§ Given instruction
Can you reproduce the jazz essay starting at "Wednesday, March 13, 2013" and ending at "discipline of improvisation.", changing "boring" to "dreary"?

Wednesday, March 13, 2013

Perception of Jazz


Prior to taking this course and learning about the emergence and development of jazz in different cities, my perception of jazz was that it was an unchanging, boring genre.  Without the knowledge of the African aesthetics that influences the sound, performance, and growth of jazz as a process, I associated jazz with music one hears in their grandparents home and the hold music on the telephone that everyone despises.  Taking this course, “History of Jazz”, has revised my previously negative assumptions and has inspired and interested me into discovering and learning about different styles of music.  My opinions about jazz have transformed from monotonous and dull to exciting and unexpected through the concept and discipline of improvisation. 
According to lecture, jazz is a process, not only a style (March 12, 2013).  It is the process of the growth and evolution of a changing art form.  Over the course of history, jazz has adapted to its community and environment in satisfying the listeners’ cultural needs.  “It is a dialogue with one’s ‘temporal and spatial environment’ by performing European music in an African way” (Improvisation, March 12, 2013).  In order to successfully communicate with their audiences, the musicians needed to improvise.  My idea of improvisation prior to taking this course was a comedian’s ability to spontaneously think of something on the spot, or for a student to improvise a speech that they had not prepared.  However, spontaneity is not the only necessary element to improvisation.  Improvisation involves a dialogue in which the musicians adapt and respond to the audience.  “The Harlem of rent parties and underground economies created music” (Gioia, 94).  In New York, there was a constant competition to get and keep jobs, and a musician’s livelihood depended on it.  This pressure forced the performers to use improvisation to satisfy a diverse crowd (Improvisation, March 12, 2013).  This concept contributed to the development of a new, unique jazz style, Stride, and continued the process and evolution of jazz.

§ Information supplied
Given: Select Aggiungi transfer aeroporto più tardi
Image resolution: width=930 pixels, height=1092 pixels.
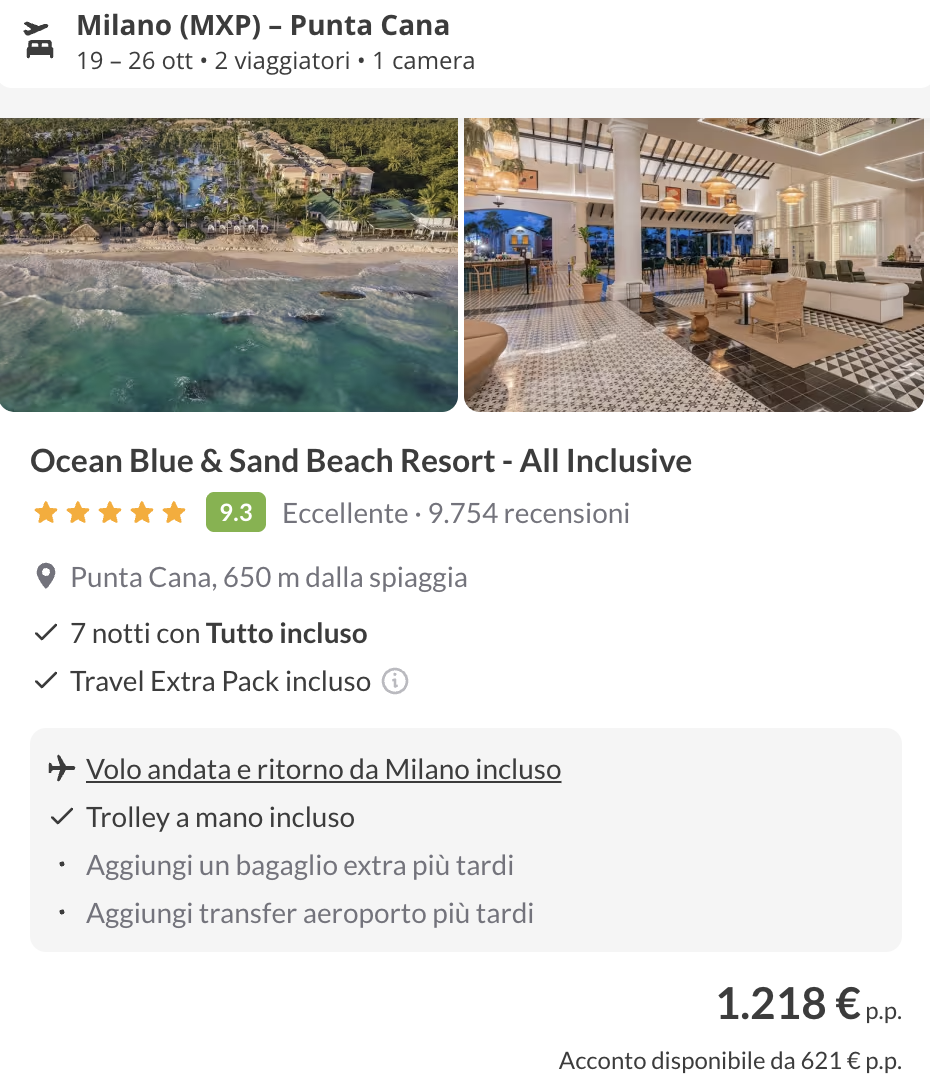Looking at the screenshot, I should click(309, 914).
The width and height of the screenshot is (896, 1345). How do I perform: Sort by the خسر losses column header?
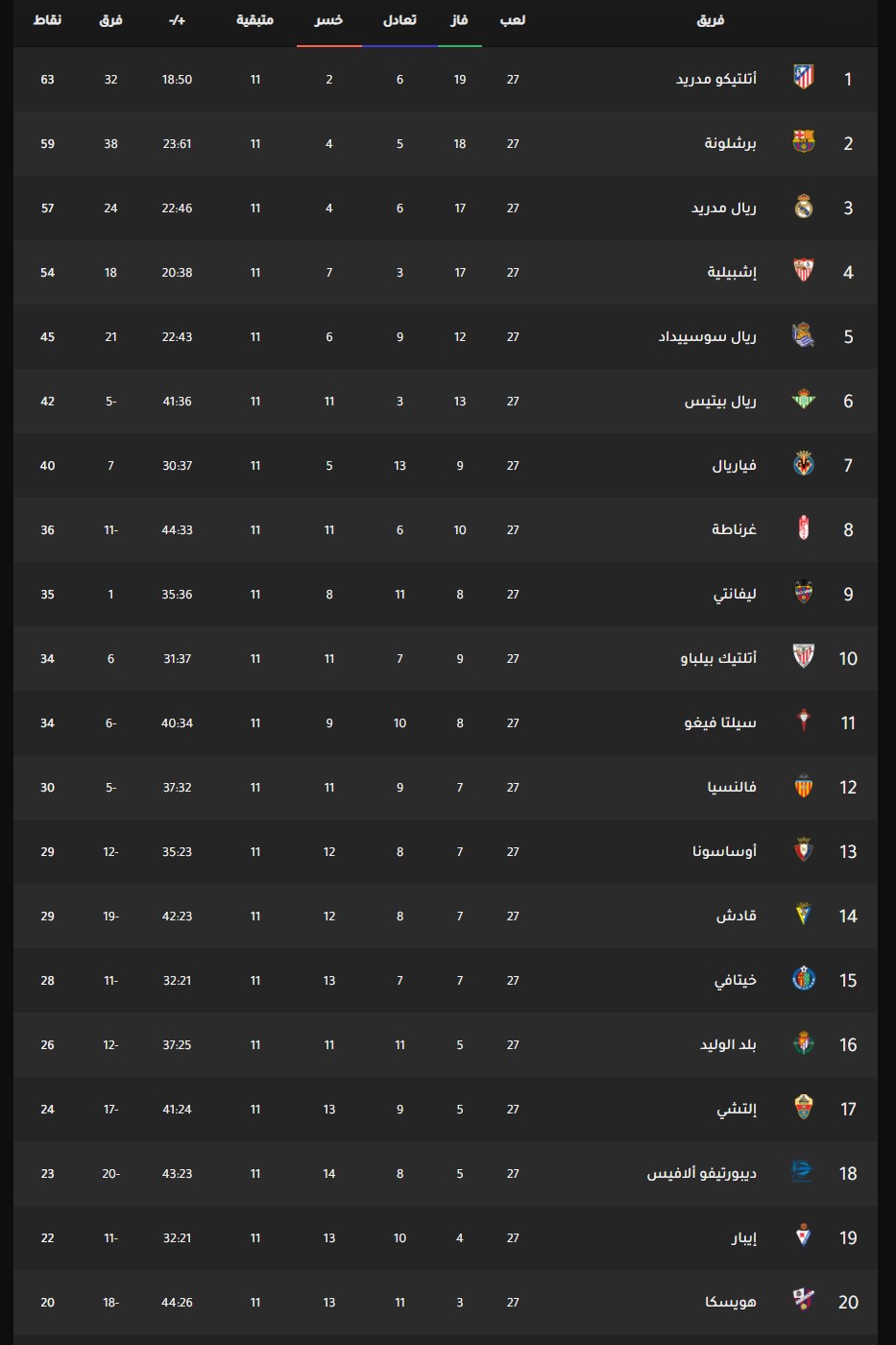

§ The result
Wednesday, March 13, 2013

Perception of Jazz


Prior to taking this course and learning about the emergence and development of jazz in different cities, my perception of jazz was that it was an unchanging, dreary genre.  Without the knowledge of the African aesthetics that influences the sound, performance, and growth of jazz as a process, I associated jazz with music one hears in their grandparents home and the hold music on the telephone that everyone despises.  Taking this course, “History of Jazz”, has revised my previously negative assumptions and has inspired and interested me into discovering and learning about different styles of music.  My opinions about jazz have transformed from monotonous and dull to exciting and unexpected through the concept and discipline of improvisation.